XENE - Xenon Pharmaceuticals: De-Risked Late-Stage Neurology Biotech Buy

Summary

  • We initiate Xenon Pharmaceuticals with a BUY rating.
  • We see XENE as one of the most de-risked and compelling SMID-cap biotech companies with a lead late-stage clinical candidate.
  • We build a high degree of conviction based on recent phase 2b X-TOLE data that demonstrated a significant ability to reduce seizures across primary and secondary endpoints in difficult-to-treat FOS.
  • Company currently holds around $600M of cash and has a cash runway of 2-3 years.

Background

Xenon Pharmaceuticals (XENE) is an exciting Canadian SMID-cap biotech focusing on development of treatments for rare genetic disorders. We initiate Xenon Pharmaceuticals with a BUY rating; even with the meteoric rise in stock price, we see XENE as one of the most de-risked and compelling SMID-cap biotech companies with a lead late-stage clinical candidates, XEN1101, that is expected to enter multiple phase 3 studies in epilepsy with high unmet medical need and high market potential. At the moment, the company's most advanced pipeline candidate is XEN1101, which is a novel oral small-molecular drug designed to selectively target and open KCNQ2/3 (Kv7.2/7.3) channels that are highly expressed in the central nervous system and achieve therapeutic potential by reducing hyperexcitability the of the brain, which is the key root cause of epilepsy.
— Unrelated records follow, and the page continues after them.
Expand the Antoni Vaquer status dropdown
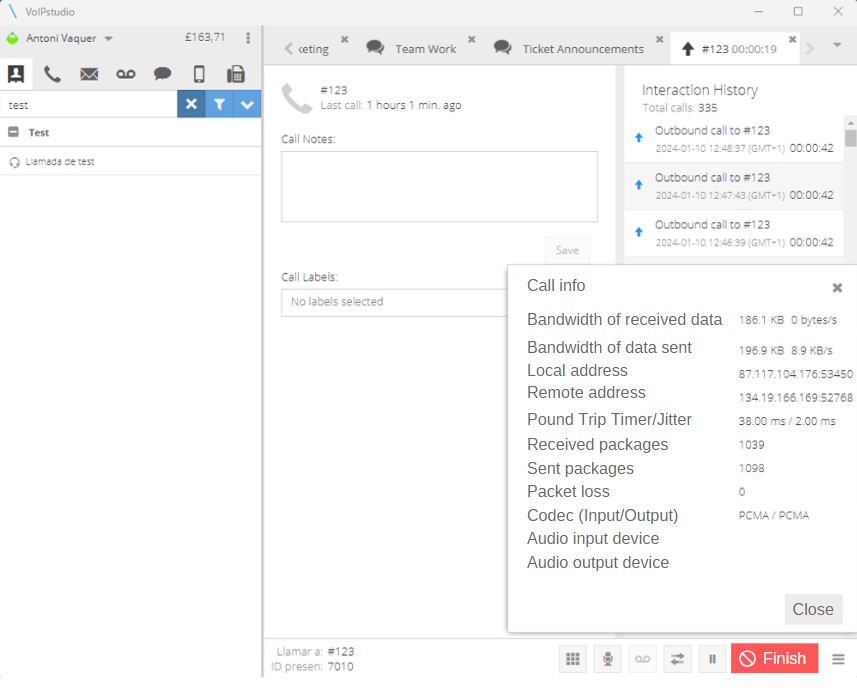This screenshot has height=691, width=857. click(109, 39)
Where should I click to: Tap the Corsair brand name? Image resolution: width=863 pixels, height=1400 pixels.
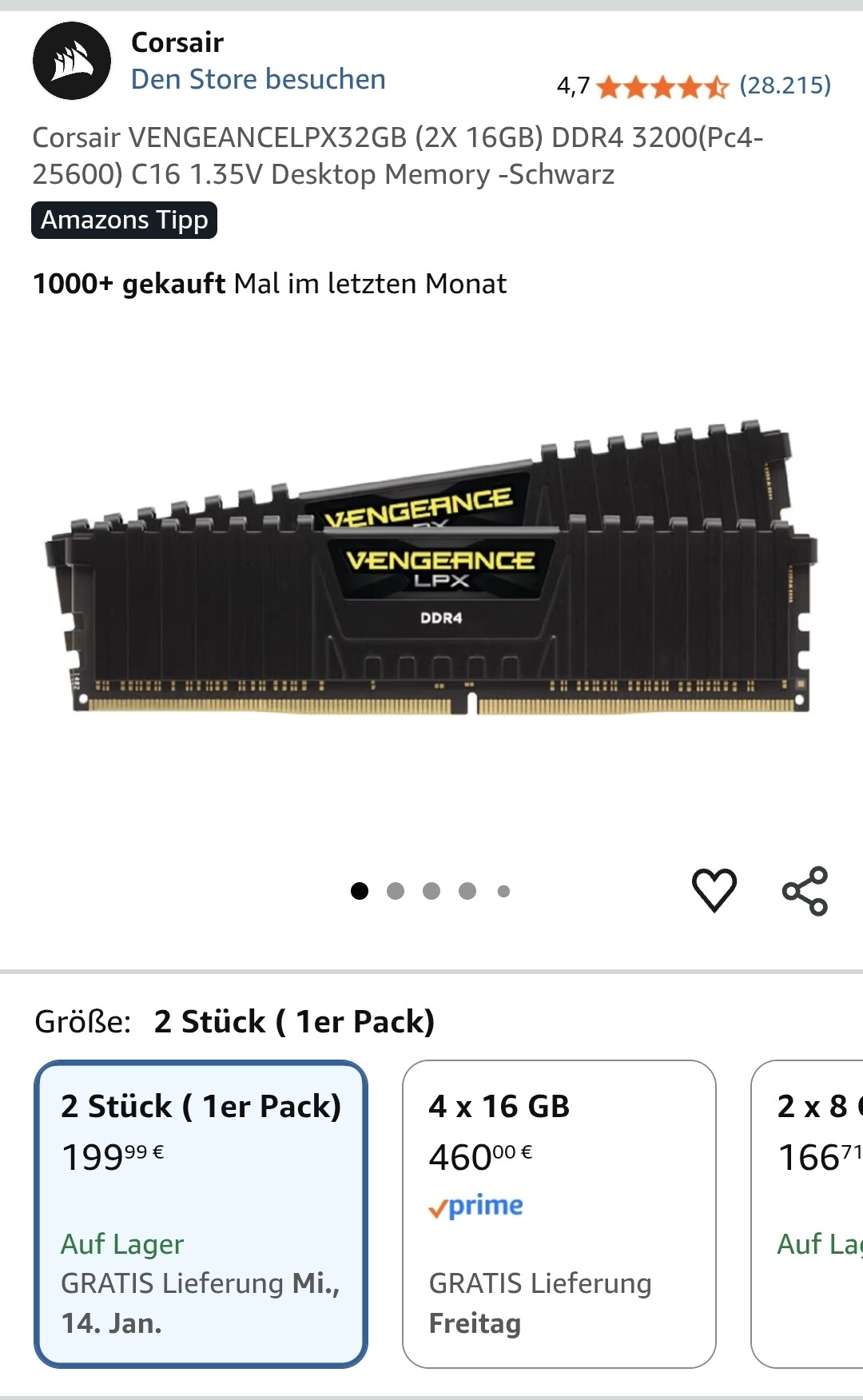point(177,42)
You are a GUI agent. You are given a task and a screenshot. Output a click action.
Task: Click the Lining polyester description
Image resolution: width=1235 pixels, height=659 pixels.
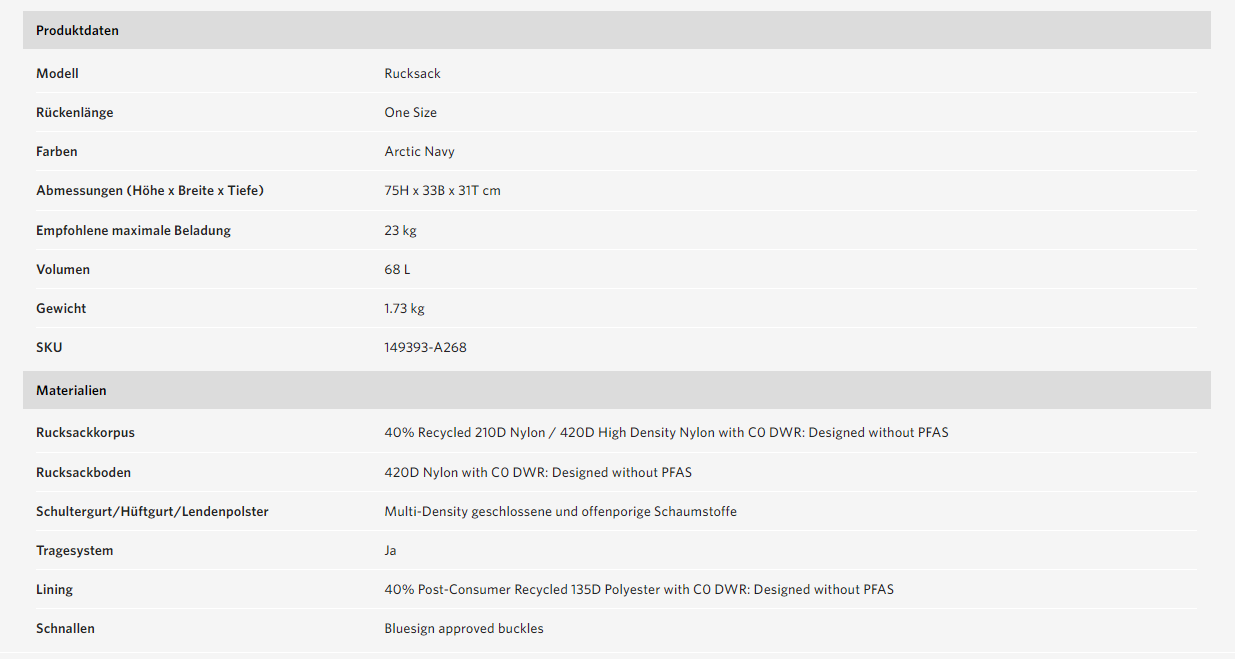click(639, 590)
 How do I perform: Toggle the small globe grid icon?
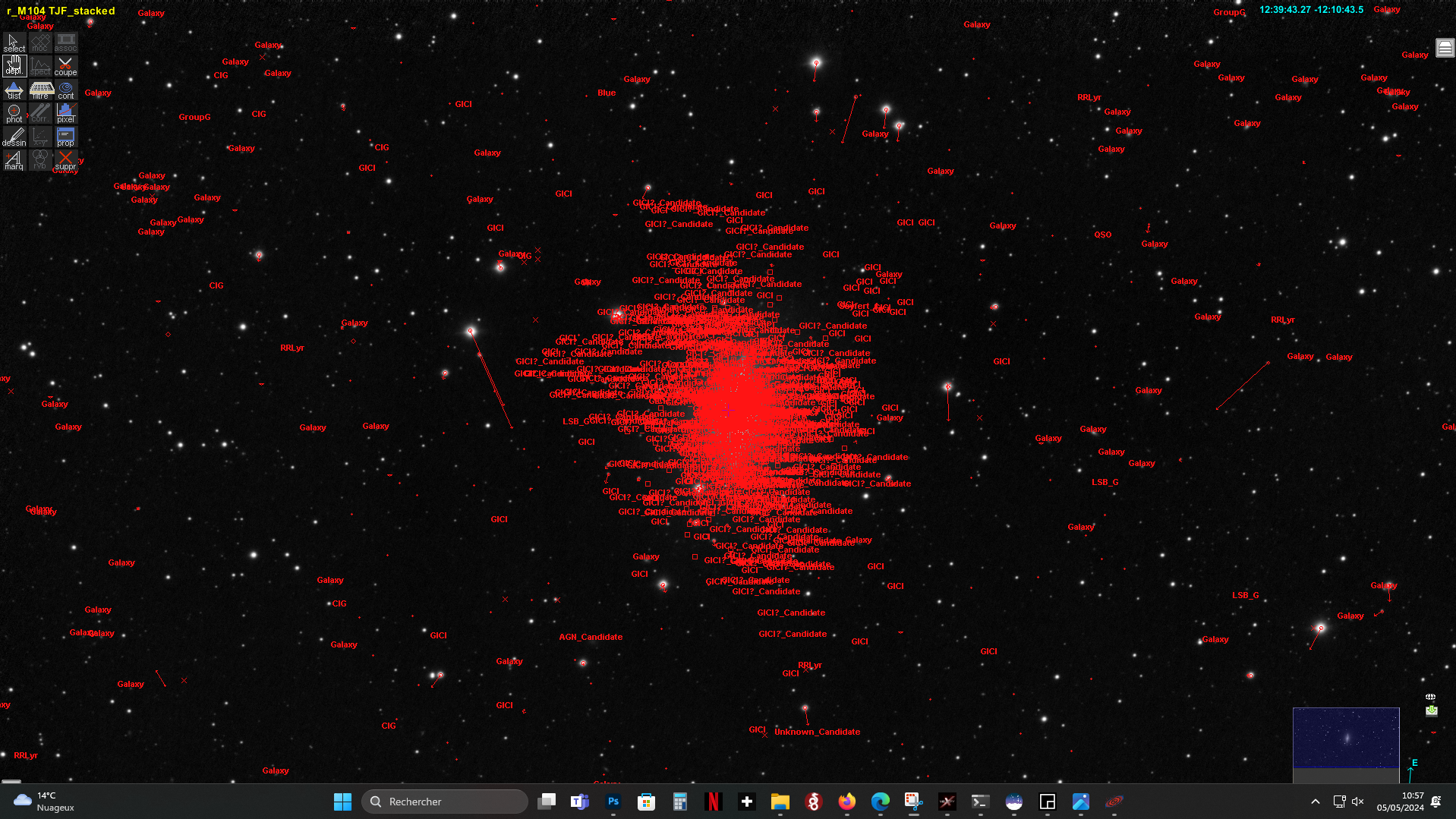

Drug's MOA (Company IR deck)

Pipeline overview

At the moment , XEN1101's primary focus is on epilepsy indications such as i) Focal onset seizures ((FOS)), ii) primary generalized tonic-clonic seizures (PGTCS), and iii) major depressive disorder ((MDD)). There are a few other candidates that the company is developing, such as: a) XEN496, targeting KCNQ2-DEE, which we believe can be seen as a hedge against potential underwhelming data readout of XENE1101, and b) XEN496, a selective small-molecule ion channel modulator, targeting orphan pediatric epilepsy, which we see it as a free option.

The company's phase 2b X-TOLE FOS trial showed a statistically significant reduction in a seizure while treating the difficult-to-treat FOS group with adverse events with standard-of-care treatments. The company emphasized that they have aligned with the FDA on using X-TOLE and phase 3 X-TOLE2 data to support NDA submission for FOS indication. The phase 3 program is underway with X-TOLE2 studying the FOS patient group, and the phase 3 X-ACKT trial studying PGTCS is ongoing.

XENE pipeline Overview (Company source)

We are most interested in XENE1101 positioning as an adjunctive treatment of FOS.

Our bullish view is based on XENE1101's recent phase 2b X-TOLE data that demonstrated a significant ability to reduce seizures across primary and secondary endpoints in difficult-to-treat FOS of adult patients. The key attributes of the treatment that we like in particular are i) compelling efficacy (primary & secondary endpoints) with broad spectrum activity, ii) once a day dosing schedule that does not require titration, which offers a great degree of convenience, and iii) robust safety without concerning serious adverse events.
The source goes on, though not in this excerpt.